**Document excerpt**:
>>>>
The John Hart Power Renewal Project: Opportunity Lost or Gained?

Submitted to BC Hydro, February 23, 2012

Contents:

  1. The John Hart power renewal project

  2. Historical background

  3. Greening the future

  4. An alternate plan

  5. Fishery considerations

  6. Seismic survival

  7. Conclusions

The Renewal Project

BC Hydro's John Hart Power Station and dam are key elements of the Campbell River watershed system. In continuous use since 1947, the generation station is worn from 65 years of operation. It's initial output capacity of 126 MW is now rated at 118 MW and declining. Both the station and its supply penstocks are considered unsafe to seismic risk. Work has been done on the dam, and replacements for generators and penstocks have been under study for some time.

At a community information event held in Campbell River on February 16, 2012, BC Hydro unveiled its plans to renew the John Hart Power Station along the conceptual lines of the original design. Not all components of the station will be replaced: the prime concerns are the powerhouse and pipelines, which are most deteriorated. A new three-unit powerhouse will be built adjacent to the existing powerhouse to generate 138 MW, never more than this, and rarely much less. The penstocks will be replaced, with cosmetic changes made to the intake and outflow of water. Park lands will be swapped here and replaced there, and the project completion will be capped by the emplacement of nice signs wherever needed. If the future is like the past, this simple replacement would make sense. But it isn't, and it doesn't. Yet it appears this plan is headed to the BC Hydro Board of Directors for approval this month. By the end of February 2012, the decision may be underway to rebuild this aging generator station with one almost identical that built 65 years ago. That would be a tragedy of lost opportunity.
<<<<
**Supplied material**:
>>>>
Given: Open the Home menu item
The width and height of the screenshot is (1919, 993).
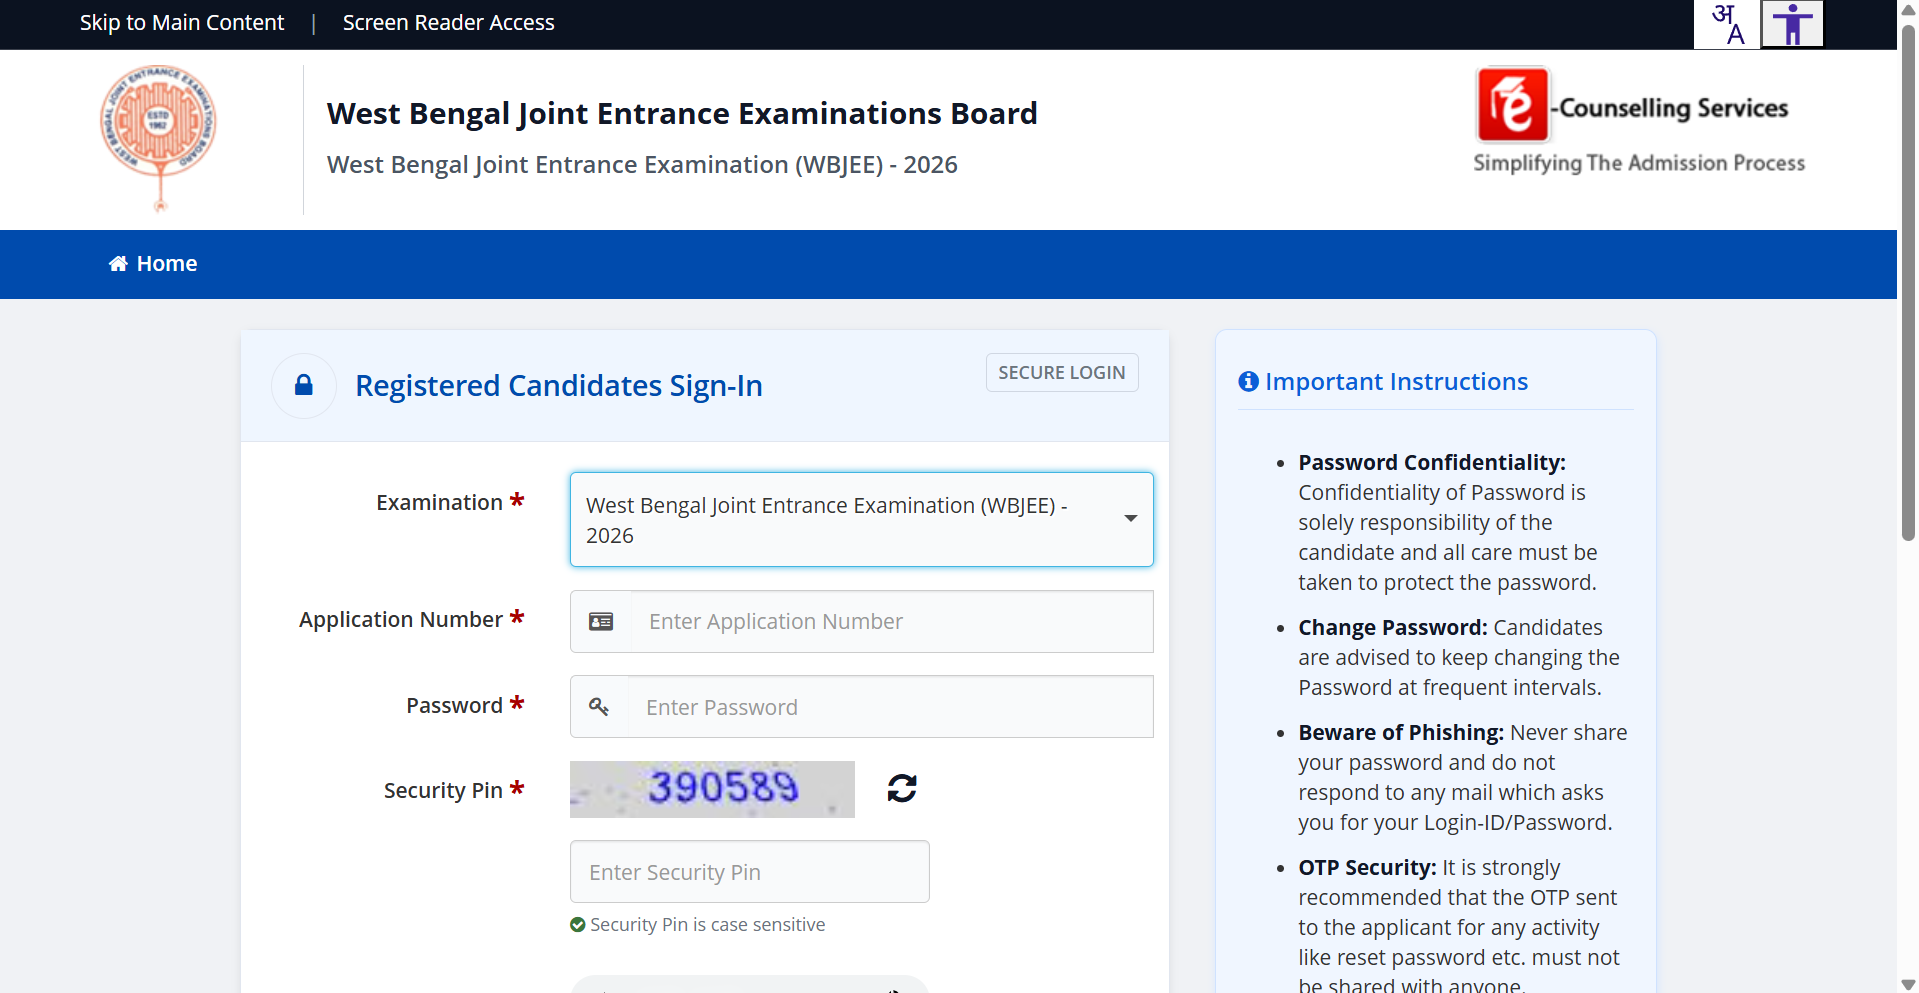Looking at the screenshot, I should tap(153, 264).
<<<<
>>>>
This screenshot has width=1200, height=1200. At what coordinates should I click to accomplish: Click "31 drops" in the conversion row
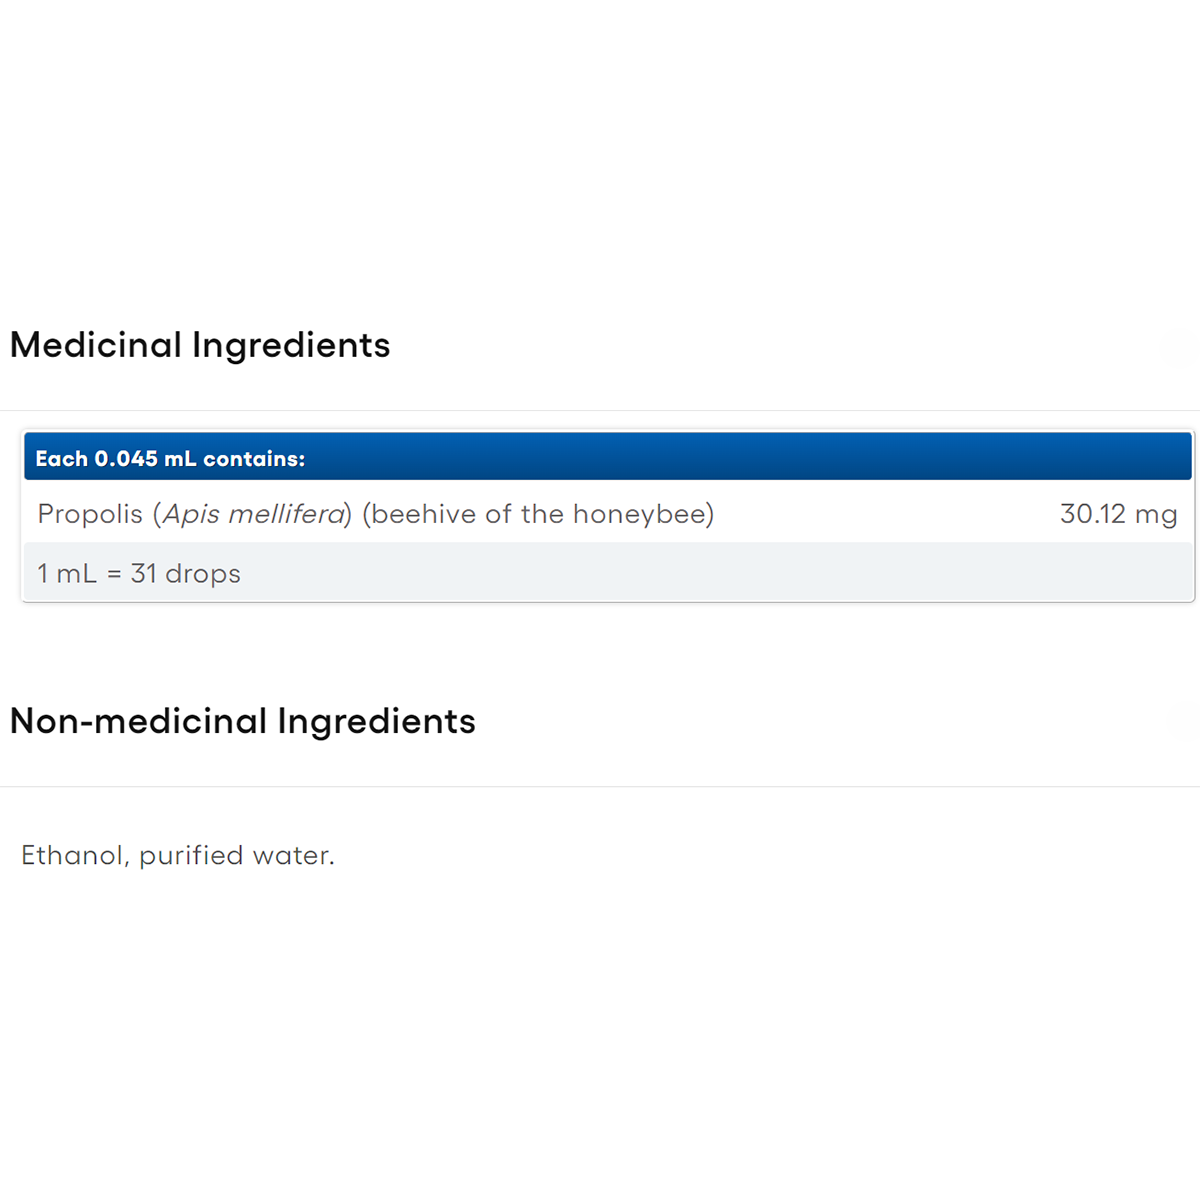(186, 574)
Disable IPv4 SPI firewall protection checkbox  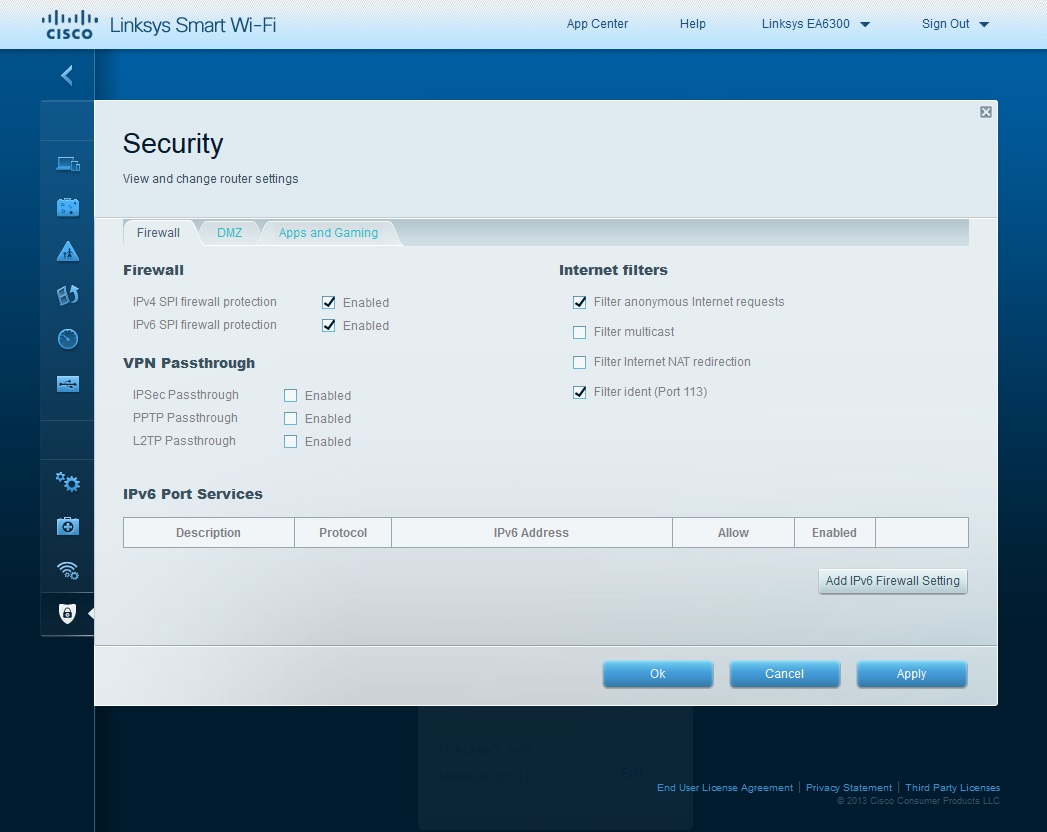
<<<<
**What to work on**:
(A) From the John Hart Power Station submission, set down everything from "5. Fishery considerations" down to "for some time." word for word.
(B) Write the next part of the John Hart Power Station submission, picking up right after its last sentence.

**Responses for each task**:
(A)
5. Fishery considerations

  6. Seismic survival

  7. Conclusions

The Renewal Project

BC Hydro's John Hart Power Station and dam are key elements of the Campbell River watershed system. In continuous use since 1947, the generation station is worn from 65 years of operation. It's initial output capacity of 126 MW is now rated at 118 MW and declining. Both the station and its supply penstocks are considered unsafe to seismic risk. Work has been done on the dam, and replacements for generators and penstocks have been under study for some time.

(B)
Historical background

The headwaters of the Campbell River arise on the many peaks surrounding Buttle Lake, in the mountainous heart of Vancouver Island. Over the years 1942 to 1958, the Campbell River watershed was transformed into what is by far the largest system for the storage and generation of hydroelectricity on the Island. A complete description of system including history, photographs and maps can be found here:

www.bchydro.com/bcrp/about/docs/ch02_final.pdf

Maps of the locations below may be found in Figures 1 & 5 of the BC Hydro document “John Hart Generating Station Replacement Project – Project Description” (April 2011).

The storage and generation facilities of this system form into three components:

The combined generating capacity of the three power stations is about 240 MW, with a dependable capacity of about 225 MW.

For decades, the biggest consumers of electricity on Vancouver Island were the paper mills, which typically ran 24 hours a day. Other industrial consumers such as lumber mills often ran several shifts per day. Thus, for both paper and lumber mills, the demand for electricity was fairly constant. Today, both types of industry have all but vanished on Vancouver Island. Electrical demand increasingly follows the diurnal cycle of home and business. Additionally, seasonal variations in electrical demand grow stronger as the heating of buildings shifts from fossil to sustainable energy. In our coastal climate, heat pumps can operate at efficiencies exceeding 300%, which makes the change from fossil heat to pumped heat very compelling indeed. But it does place very different requirements on our electrical supply. Supply side management of the resource will be essential for this transition to be successful. We can't confine the heating of our homes to times of minimum electrical demand. Consumer acceptance of green power is totally dependent on its being available when needed.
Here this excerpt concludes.